----- THE RECORDS -----

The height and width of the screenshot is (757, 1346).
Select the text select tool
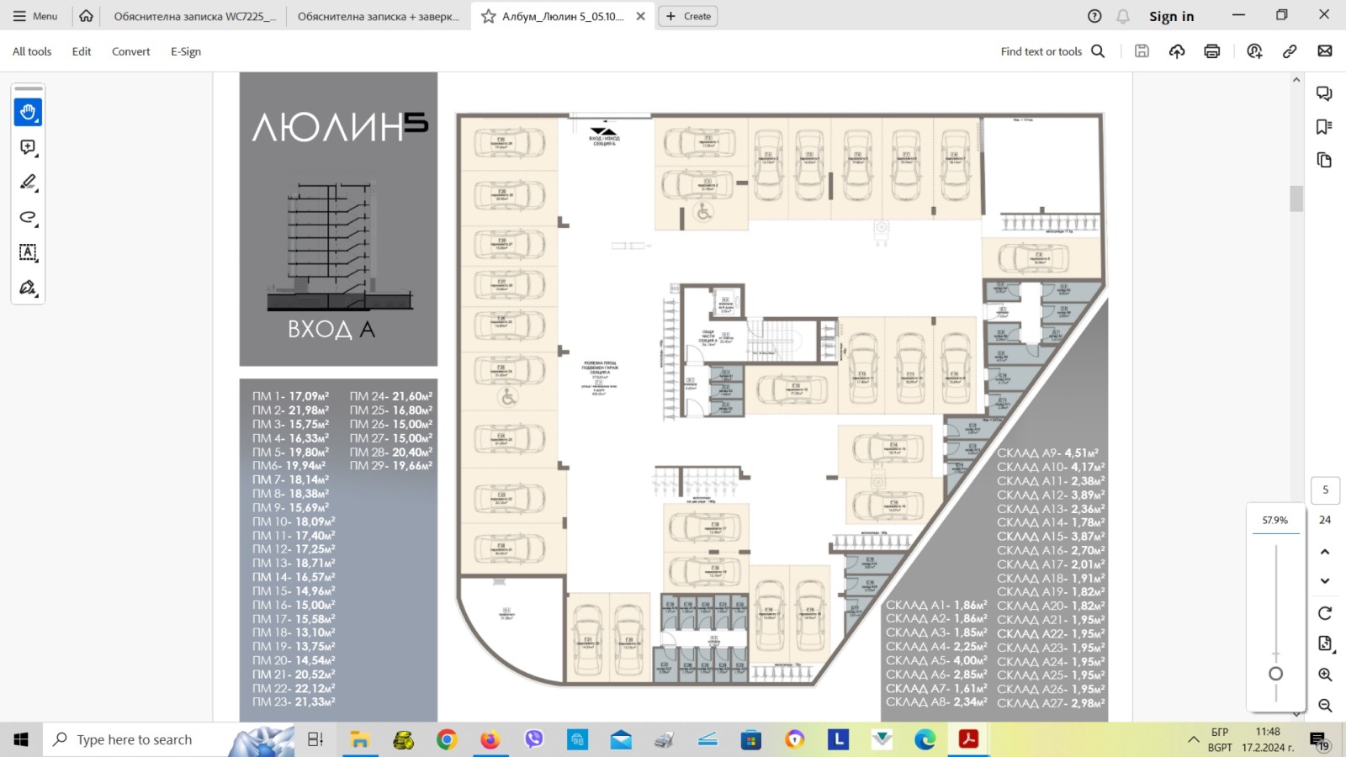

-----
----- THE RECORDS -----

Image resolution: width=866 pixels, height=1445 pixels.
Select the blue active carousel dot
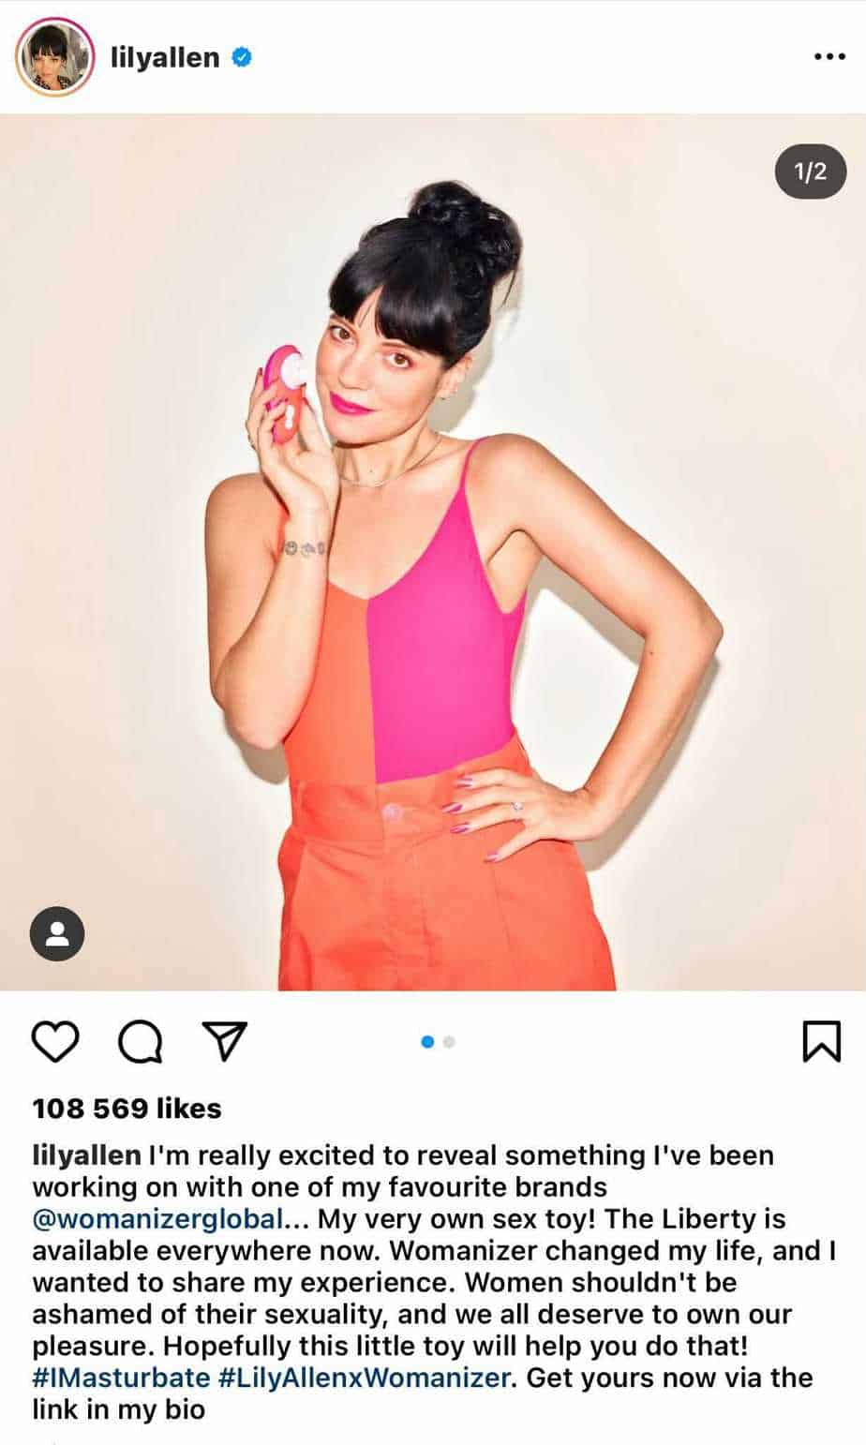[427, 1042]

-----

TASK TO CARRY OUT. Transcribe each line of the data above, unaltered, from the one where "The height and" appears to the one where "Select the text select tool" appears, inclusive of both.

TASK ANSWER.
The height and width of the screenshot is (757, 1346).
Select the text select tool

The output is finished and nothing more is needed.